**DIRECTIONS FOR THIS TASK**.
Give back only the lines in the records below from the one with "Books (711, 136)" to the one with "Home (307, 980)", both inclusive, word for word.

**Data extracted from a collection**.
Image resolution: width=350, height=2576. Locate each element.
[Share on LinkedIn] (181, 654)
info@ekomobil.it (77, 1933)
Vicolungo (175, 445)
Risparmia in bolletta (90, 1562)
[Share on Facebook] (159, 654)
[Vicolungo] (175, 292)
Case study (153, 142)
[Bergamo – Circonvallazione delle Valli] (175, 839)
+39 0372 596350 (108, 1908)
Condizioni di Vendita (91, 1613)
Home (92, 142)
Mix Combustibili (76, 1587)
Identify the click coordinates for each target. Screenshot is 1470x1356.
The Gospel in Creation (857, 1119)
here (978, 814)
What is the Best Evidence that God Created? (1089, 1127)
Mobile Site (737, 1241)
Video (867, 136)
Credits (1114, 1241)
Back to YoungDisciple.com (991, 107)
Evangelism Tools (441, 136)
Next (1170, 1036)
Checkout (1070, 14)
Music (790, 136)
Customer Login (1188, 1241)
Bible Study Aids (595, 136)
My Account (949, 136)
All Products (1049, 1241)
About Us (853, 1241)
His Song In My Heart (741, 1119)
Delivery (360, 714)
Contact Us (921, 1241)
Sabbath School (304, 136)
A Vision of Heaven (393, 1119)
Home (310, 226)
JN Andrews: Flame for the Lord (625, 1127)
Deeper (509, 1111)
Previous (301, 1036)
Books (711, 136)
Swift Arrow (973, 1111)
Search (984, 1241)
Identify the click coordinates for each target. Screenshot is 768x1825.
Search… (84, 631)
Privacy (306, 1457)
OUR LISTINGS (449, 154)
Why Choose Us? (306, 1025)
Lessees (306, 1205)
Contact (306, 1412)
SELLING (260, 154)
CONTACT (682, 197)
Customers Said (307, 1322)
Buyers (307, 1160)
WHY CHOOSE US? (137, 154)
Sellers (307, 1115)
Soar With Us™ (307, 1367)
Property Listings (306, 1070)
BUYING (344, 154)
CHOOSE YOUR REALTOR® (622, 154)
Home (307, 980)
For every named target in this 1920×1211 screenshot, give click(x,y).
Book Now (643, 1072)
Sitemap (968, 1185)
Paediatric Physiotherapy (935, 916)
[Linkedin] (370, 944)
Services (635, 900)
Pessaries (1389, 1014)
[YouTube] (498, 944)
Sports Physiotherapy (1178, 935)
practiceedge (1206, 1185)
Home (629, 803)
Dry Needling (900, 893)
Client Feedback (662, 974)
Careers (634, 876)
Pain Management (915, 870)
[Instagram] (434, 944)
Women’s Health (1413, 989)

**RESPONSE TO THE EXERCISE**.
Books (711, 136)
Swift Arrow (973, 1111)
Search (984, 1241)
Identify the click coordinates for each target. Screenshot is 768x1825.
Search… (84, 631)
Privacy (306, 1457)
OUR LISTINGS (449, 154)
Why Choose Us? (306, 1025)
Lessees (306, 1205)
Contact (306, 1412)
SELLING (260, 154)
CONTACT (682, 197)
Customers Said (307, 1322)
Buyers (307, 1160)
WHY CHOOSE US? (137, 154)
Sellers (307, 1115)
Soar With Us™ (307, 1367)
Property Listings (306, 1070)
BUYING (344, 154)
CHOOSE YOUR REALTOR® (622, 154)
Home (307, 980)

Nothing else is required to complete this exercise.